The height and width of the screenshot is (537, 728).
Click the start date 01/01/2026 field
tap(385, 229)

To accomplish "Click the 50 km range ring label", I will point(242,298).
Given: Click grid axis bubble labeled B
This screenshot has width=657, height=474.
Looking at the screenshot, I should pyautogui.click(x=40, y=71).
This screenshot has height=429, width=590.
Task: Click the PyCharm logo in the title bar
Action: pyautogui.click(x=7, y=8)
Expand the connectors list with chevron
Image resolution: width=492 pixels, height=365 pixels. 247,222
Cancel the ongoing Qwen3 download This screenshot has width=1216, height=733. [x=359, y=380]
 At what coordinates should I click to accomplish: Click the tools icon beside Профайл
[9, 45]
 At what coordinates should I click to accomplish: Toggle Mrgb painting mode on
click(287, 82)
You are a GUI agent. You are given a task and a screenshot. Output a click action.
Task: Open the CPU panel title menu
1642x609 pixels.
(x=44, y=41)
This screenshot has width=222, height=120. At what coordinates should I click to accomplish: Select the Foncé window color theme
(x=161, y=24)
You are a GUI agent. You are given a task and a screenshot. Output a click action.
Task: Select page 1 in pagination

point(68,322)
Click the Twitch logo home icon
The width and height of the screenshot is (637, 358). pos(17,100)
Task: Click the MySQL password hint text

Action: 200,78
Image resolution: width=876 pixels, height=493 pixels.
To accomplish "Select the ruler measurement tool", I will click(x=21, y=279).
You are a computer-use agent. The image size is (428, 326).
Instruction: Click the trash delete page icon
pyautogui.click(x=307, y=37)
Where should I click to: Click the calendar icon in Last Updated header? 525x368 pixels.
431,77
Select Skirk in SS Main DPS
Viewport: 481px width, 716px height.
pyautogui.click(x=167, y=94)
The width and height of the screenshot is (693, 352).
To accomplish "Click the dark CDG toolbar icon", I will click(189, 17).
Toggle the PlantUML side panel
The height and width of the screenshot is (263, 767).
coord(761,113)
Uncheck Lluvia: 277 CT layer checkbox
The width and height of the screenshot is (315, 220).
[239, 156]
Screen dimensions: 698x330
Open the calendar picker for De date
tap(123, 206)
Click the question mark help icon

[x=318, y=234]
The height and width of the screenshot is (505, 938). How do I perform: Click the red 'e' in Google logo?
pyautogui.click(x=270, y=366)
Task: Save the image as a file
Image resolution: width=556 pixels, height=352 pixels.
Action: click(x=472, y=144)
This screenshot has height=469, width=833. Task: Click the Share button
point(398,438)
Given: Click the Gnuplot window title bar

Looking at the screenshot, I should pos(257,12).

☆ ☆ ☆ ☆

### WORK ITEM
Each line, starting with the one that holds "This screenshot has height=469, width=833." and ending with the last line of the listing, is to be restated exactly.

### WORKED SOLUTION
This screenshot has height=469, width=833. Task: Click the Share button
point(398,438)
Given: Click the Gnuplot window title bar

Looking at the screenshot, I should pos(257,12).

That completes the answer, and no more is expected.